Crônica da jornalista Tuty Osório:
Histórias que superam e viram lendas. Assim são as de minha avó Henriqueta, que morreu perto dos 90 e está no Paraíso. Segundo os mexicanos, que fazem festa no dia dos mortos, quem é lembrado tem ali, o seu lugar. Também meu pai, Abel Boaventura, assim mesmo, nome composto, encantado em 2021, lá está. Seus ditos são repetidos por nós. Seus veredictos, igual.

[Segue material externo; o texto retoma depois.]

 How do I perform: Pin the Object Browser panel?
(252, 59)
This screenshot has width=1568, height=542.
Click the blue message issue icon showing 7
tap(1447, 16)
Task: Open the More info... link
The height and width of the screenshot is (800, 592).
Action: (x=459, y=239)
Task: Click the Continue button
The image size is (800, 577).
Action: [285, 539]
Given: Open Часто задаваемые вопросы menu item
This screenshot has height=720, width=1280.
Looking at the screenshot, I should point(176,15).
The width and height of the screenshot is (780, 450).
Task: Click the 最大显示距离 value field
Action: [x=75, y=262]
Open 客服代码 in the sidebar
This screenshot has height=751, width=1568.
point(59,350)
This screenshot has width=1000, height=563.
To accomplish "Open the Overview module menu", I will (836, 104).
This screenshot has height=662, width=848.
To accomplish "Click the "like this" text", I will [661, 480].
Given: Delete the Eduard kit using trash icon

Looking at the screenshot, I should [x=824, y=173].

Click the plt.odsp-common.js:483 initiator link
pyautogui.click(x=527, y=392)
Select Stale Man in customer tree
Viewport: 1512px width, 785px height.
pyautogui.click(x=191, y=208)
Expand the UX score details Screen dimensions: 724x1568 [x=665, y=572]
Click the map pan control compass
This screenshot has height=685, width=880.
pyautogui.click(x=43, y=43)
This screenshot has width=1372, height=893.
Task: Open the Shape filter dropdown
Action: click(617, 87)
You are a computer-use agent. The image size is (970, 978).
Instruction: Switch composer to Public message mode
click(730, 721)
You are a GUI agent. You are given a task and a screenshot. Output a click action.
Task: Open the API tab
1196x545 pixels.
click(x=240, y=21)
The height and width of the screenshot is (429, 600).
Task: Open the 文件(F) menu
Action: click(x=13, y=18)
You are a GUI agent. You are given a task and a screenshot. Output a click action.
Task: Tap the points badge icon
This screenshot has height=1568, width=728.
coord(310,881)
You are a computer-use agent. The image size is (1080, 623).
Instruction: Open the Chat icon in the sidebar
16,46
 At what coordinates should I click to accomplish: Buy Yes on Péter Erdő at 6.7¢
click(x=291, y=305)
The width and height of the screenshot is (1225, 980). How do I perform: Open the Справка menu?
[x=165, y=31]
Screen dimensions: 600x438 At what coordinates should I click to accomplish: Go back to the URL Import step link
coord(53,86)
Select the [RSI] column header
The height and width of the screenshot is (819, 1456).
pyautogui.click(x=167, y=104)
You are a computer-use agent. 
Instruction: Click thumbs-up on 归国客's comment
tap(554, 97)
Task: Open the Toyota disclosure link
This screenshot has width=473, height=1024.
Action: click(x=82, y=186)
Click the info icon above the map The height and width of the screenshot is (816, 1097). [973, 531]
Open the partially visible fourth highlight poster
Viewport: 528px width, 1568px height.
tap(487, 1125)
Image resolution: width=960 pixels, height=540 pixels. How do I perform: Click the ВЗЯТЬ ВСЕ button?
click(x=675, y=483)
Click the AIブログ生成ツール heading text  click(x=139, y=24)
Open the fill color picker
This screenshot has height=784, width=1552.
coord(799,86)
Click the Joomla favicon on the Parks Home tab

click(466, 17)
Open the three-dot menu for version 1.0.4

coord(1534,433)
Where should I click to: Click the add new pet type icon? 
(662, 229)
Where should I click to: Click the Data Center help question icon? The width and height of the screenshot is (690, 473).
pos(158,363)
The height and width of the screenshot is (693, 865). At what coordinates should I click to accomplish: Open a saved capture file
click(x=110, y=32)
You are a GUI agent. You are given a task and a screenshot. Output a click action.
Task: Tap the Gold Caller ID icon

– A intimidade pode ser uma armadilha -, dizia muitas vezes, meu pai, e eu recebia esta repetição como uma de suas tiradas de mau humor com a estranheza da vida. Porém, era alegre. Sorria com os olhos, gargalhava com prazer, e tinha a maravilhosa capacidade de nos fazer rir. Escrever é lembrar. Ou tentar barrar o esquecimento. Escrever crônicas é, principalmente, registrar o que nos afeta. De bem e de mal. Embora com a profusão de mensagens que assola os dias de hoje, a maioria vá se perder na passagem do tempo. Mesmo assim, escrever é preciso. Para resistir. Muitas vezes, até, para desistir.
Todas as formas de expressão são uma bandeira teimosa pela memória. Também o cinema, que anda triste.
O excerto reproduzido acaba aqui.